Common Grackle - Clever, Intense Yellow Eyes

clever common grackle


With a length of up to 13 inches (32 centimeters); a long dark bill; yellow eyes; a long tale; and black feathers with a purple, green, or blue iridescence on its head, the common grackle is a large icterid (small or medium-sized bird that's only found in the western hemisphere). It is widespread but found mostly east of the Rocky Mountains (USA). It is a very clever bird, although it is a songbird, it does not sing and its voice is a bit squeaky. Since they have only a harsh song themselves, they sometimes mimic the sounds of other birds, and even attempt to mimic the sounds of humans. The bird is known to prance around in a proud and cocky manner, calculating its maneuvers with its intense yellow eyes.



ready pounce


The common grackle is known to breed in the semi-open and open areas of its regions, usually near water, setting up nests in well hidden cups in dense trees, cavities, and man-made structures. Unlike many other birds, it tends to permanently reside in its range, with only northern birds migrating.

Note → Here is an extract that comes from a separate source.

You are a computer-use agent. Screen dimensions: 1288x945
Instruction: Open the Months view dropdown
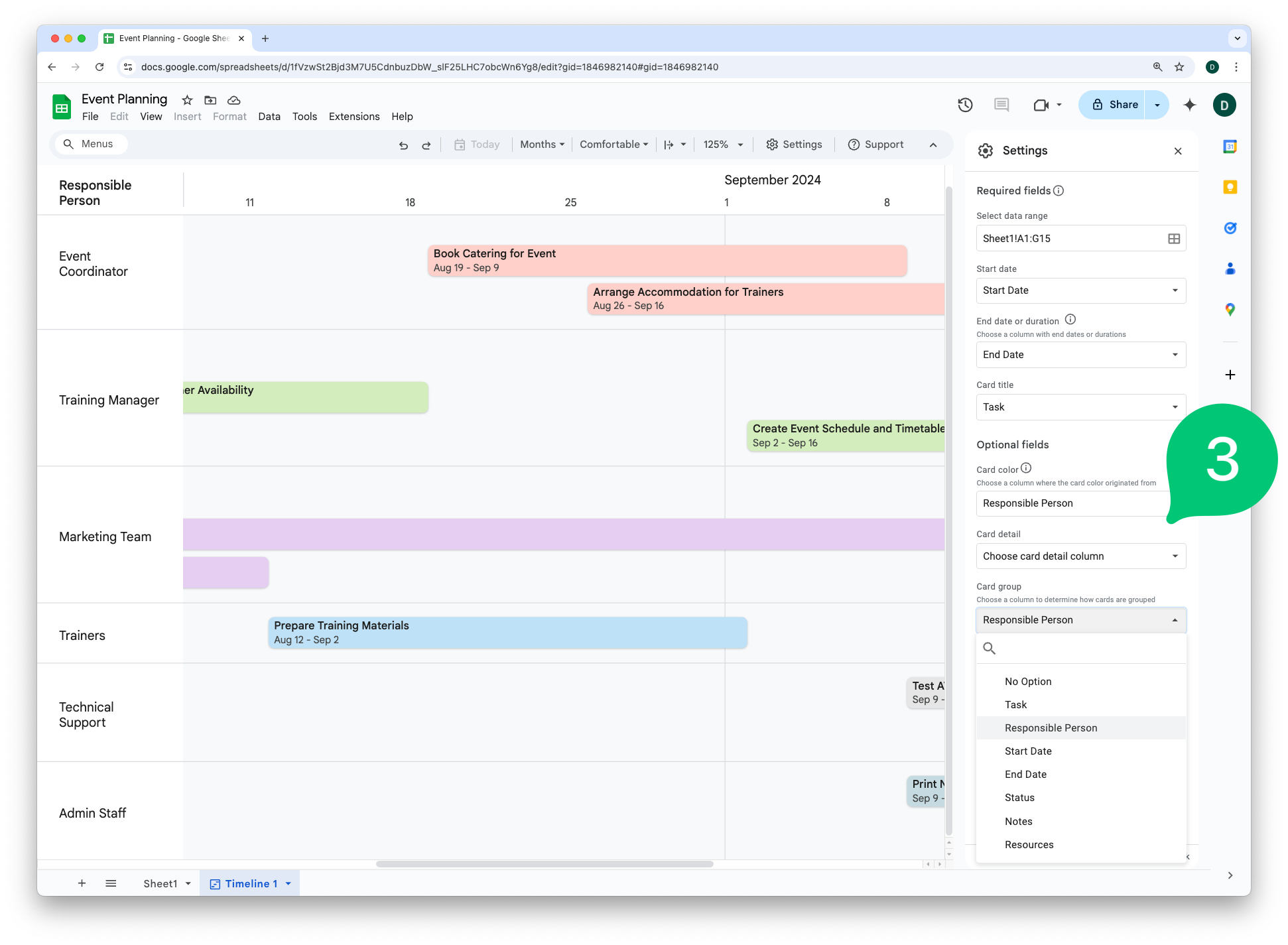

The common grackle prefers to forage on the ground, in shrubs, and in shallow water; sometimes stealing food from other birds. It is omnivorous; it likes to eat insects, minnows, frogs, eggs, berries, seeds, grain, worms, small birds, and mice. Common grackles are known to eagerly wait by human eating areas, anticipating the dropping of food, and often fighting with each other over it. They also practice “anting”, which is accomplished when they rub insects on their feathers in order to apply liquids secreted by the insects (like formic acid) to themselves.


common grackle normal


With an extremely high population, the common grackle often congregates in large groups in order to detect and defend against other birds and predators. These groups are referred to by farmers as “plagues” because of their effect on grain crops. Many actually consider the grackle to be a nuisance rather than a viable part of the ecosystem, and thus extermination efforts have taken place, dropping the population by over 60%. Despite these efforts, there's still over 73 million common grackle in the United States today.